By Leo Mirani, September 13, 2014

Installing a parking sensor on London's Savile Row.
This week, the City of
Westminster, one of London’s local councils, will start embedding the
first of 3,000 sensors into the streets. They
will be in the ground by the end of March, making London the world's
first major city to adopt the long-heralded "smart parking" revolution.

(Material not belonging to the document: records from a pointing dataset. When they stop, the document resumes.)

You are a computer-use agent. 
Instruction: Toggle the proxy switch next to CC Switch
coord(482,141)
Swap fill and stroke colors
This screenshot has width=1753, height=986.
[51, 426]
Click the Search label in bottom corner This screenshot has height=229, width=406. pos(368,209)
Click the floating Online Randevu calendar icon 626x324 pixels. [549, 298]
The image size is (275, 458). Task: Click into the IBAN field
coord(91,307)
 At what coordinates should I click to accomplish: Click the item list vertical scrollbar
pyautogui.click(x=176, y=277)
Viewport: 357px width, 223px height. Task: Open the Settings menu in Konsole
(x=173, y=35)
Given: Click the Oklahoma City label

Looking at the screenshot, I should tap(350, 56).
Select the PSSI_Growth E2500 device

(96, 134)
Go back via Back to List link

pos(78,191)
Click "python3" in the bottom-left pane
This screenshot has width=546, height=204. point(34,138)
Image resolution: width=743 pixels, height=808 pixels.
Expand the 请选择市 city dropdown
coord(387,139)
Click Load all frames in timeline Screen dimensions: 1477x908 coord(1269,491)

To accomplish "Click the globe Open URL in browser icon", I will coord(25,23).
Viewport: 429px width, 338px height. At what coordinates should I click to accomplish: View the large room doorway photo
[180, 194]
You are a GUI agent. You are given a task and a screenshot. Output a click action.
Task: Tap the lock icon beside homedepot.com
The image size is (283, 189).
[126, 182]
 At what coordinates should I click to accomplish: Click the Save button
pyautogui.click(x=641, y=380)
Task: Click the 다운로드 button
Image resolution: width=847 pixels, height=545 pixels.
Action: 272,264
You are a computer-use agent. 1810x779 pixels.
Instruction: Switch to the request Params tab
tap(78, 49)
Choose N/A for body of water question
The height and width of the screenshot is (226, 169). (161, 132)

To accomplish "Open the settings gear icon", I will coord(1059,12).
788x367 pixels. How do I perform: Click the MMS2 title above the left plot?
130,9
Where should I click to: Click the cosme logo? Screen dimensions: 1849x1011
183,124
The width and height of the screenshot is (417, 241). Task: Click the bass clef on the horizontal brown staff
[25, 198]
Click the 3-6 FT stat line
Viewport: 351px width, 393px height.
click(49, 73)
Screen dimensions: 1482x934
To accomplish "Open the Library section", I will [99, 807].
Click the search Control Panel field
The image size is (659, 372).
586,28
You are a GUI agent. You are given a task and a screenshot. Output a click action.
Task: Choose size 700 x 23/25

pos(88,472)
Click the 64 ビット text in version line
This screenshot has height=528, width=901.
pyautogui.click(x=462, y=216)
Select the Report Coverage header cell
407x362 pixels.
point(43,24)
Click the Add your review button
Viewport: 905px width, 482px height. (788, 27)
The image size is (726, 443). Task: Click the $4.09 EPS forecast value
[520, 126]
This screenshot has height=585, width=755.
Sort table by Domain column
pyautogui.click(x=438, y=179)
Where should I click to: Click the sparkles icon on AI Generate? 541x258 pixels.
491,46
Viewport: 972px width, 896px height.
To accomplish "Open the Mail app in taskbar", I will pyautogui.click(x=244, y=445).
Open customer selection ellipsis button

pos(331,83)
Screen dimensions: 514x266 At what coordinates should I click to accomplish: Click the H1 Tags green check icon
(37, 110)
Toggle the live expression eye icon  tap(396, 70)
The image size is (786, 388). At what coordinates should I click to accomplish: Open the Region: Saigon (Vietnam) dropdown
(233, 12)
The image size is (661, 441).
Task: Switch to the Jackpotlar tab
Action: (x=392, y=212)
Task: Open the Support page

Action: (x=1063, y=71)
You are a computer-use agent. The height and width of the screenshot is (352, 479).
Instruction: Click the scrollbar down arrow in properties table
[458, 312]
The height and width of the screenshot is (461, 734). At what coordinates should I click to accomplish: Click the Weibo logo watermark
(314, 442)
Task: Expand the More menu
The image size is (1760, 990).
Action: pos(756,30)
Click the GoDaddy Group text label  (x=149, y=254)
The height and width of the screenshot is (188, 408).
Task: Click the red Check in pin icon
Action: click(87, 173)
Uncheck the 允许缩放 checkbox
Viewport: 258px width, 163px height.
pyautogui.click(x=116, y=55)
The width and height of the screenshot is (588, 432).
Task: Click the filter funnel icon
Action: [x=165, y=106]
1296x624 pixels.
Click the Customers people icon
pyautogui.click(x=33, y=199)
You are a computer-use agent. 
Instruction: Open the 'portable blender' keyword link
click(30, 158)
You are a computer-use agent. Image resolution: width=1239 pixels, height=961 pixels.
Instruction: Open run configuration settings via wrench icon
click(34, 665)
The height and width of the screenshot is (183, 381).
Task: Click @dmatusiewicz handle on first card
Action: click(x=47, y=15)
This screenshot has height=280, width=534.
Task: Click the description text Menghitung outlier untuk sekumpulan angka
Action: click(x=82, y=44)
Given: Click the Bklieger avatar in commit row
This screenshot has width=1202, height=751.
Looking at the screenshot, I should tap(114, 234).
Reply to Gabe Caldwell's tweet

The idea is simple. According to the council, motorists spend an
average of 15 minutes searching for a space in Westminster—which with
Parliament, the main shopping district, and dozens of tourist sites, has
a legitimate claim to be the heart of London. If drivers know where the
empty spaces are, they won’t have to cruise the streets looking for
one.
Other cities, most famously San Francisco, have experimented with "smart parking" and companies from France to America are developing the technology. But San Francisco turned off its sensors on
December 30, 2013, and is now evaluating the results of its pilot
program. Westminster is going full steam ahead, bashing in 50 sensors a
day with a team of three men. Boroughs in Manchester and Birmingham are
also trying out the system.
Each sensor in the ground detects when a car is
parked on the street above it. The council releases the data to the
public through a smartphone app. Results from a pilot program in 2012
were encouraging: The proportion of occupied parking spots that weren’t
paid for dropped from 12 percent to under 10 percent, a sign that more
people were paying for parking, says Kieran Fitsall, the parking
services development manager for the council. (Some proportion of spots
will always be unpaid for, because some vehicles are loading or
unloading, dropping people off, or have exemptions.)

The first generation of sensors protruded on the surface; the next will be flatter. (City of Westminster)
Westminster has 10,000 parking bays that
visitors can use (plus more for residents only). The first phase of the
program will see 3,000 sensors, each with a battery life of five to
seven years, installed in visitor bays in the most congested areas of
Westminster, which include Mayfair, Soho and the theater district, at
cost of £650,000 ($1.07 million). Based on the results, the council will
probably expand the program to the other 7,000 bays that visitors can
use.
The list of benefits is long: Apart from reducing traffic, fuel
consumption, and emissions from cars, it boosts the local economy as
people spend more time in shops, restaurants and offices rather than on
the street. Though the app could be used to catch drivers who’ve
overstayed their paid parking time, Fitsall says Westminster has no
intention of doing so. Nor does it plan to use the data to change
parking prices in higher-demand areas, as San Francisco did.